During the late 1990s, Microsoft’s stock (and nearly all other technology firms) cruised on a nearly vertical trajectory.
Along with investors, employees of the Redmond, Wash., software giant reaped the benefits, amassing options to buy shares, watching the price double or triple until they were vested, then cashing out.
The dependable cycle of wealth, which by some estimates made millionaires of 1,000 Microsoft employees since its 1986 IPO, hit its zenith during the
tech bubble years, helped by a technology market filled with hubris,
unrealistic earnings expectations and blithe disregard for investing
The ride ended abruptly with the tech downturn of early 2001 that followed the tech sell-off of 2000. The dive punished even solid companies.

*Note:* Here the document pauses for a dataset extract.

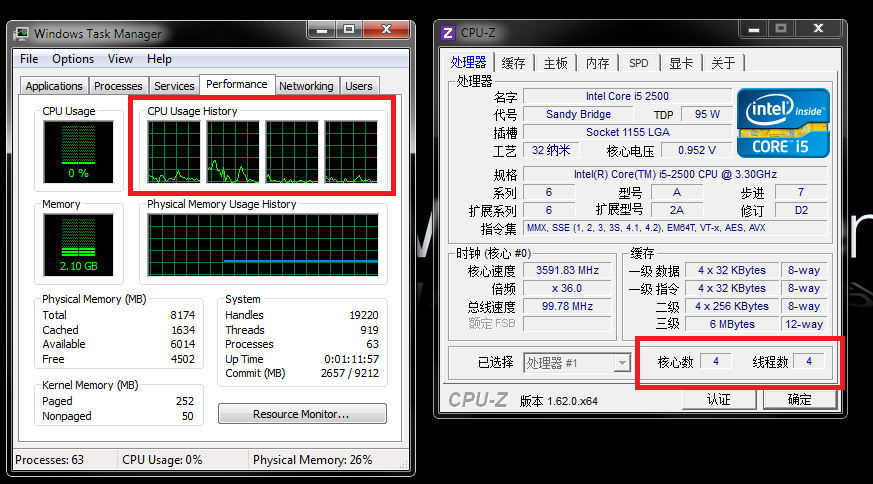Click the CPU-Z purple Z title icon
Viewport: 873px width, 484px height.
(449, 33)
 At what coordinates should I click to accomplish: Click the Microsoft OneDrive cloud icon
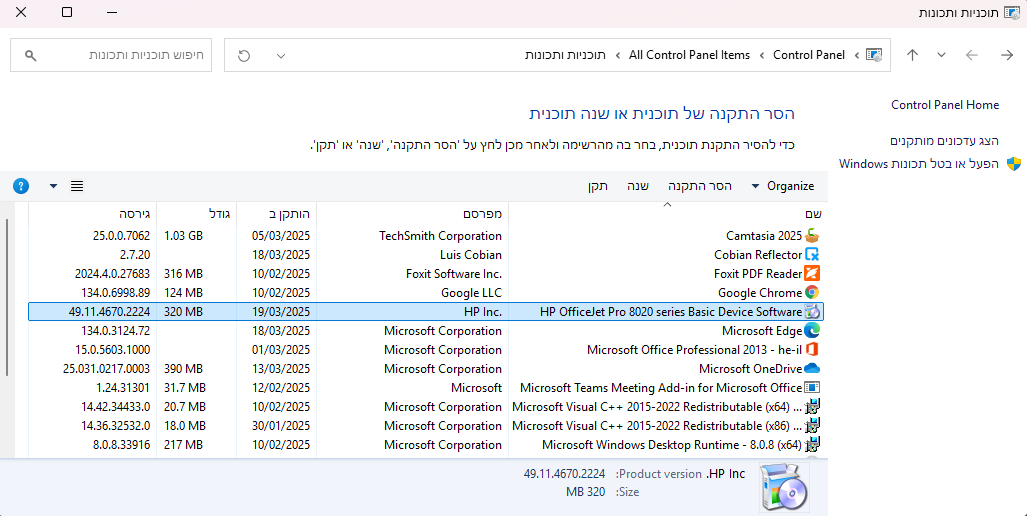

In the aftermath, workers at Microsoft (and nearly all other technology firms) were left with reams of options exercisable at prices higher than the stock was currently trading, or, in investing jargon, underwater. Dreams of paying off school loans, putting down payments on houses and sending kids to top-notch colleges evaporated.
The workers’ resultant “angst” over this hole in their compensation package was an unnecessary distraction, Microsoft CEO Steve Ballmer said. The desire to keep employees focused on developing code rather than fretting about underwater options, prompted Microsoft to act. Beginning later this year, the company will begin awarding shares outright to employees rather than the option to by shares at a set price in the future.
As surely as the move triggered discussions in the dining rooms of more than 50,000 Microsoft employees, corporate boardrooms from Cupertino to Cambridge are also abuzz.
In the wake of Microsoft’s decision, technology leaders are asking
themselves: What would this do for employee motivation? Could it help us attract new talent and prevent defections to competitors? What are the accounting and tax implications? Would it dilute the stock’s value by flooding the market?
Analysts applauded Microsoft’s move, saying it’s a sign of the company’s maturity that could portend a period of sustained growth.
“(This is) a very big longterm positive,” said Brian Skiba of Deutsche Bank Securities in New York. “(A) restricted share program provides a better balance of risk and reward for shareholders and employees, better clarity on expenses.”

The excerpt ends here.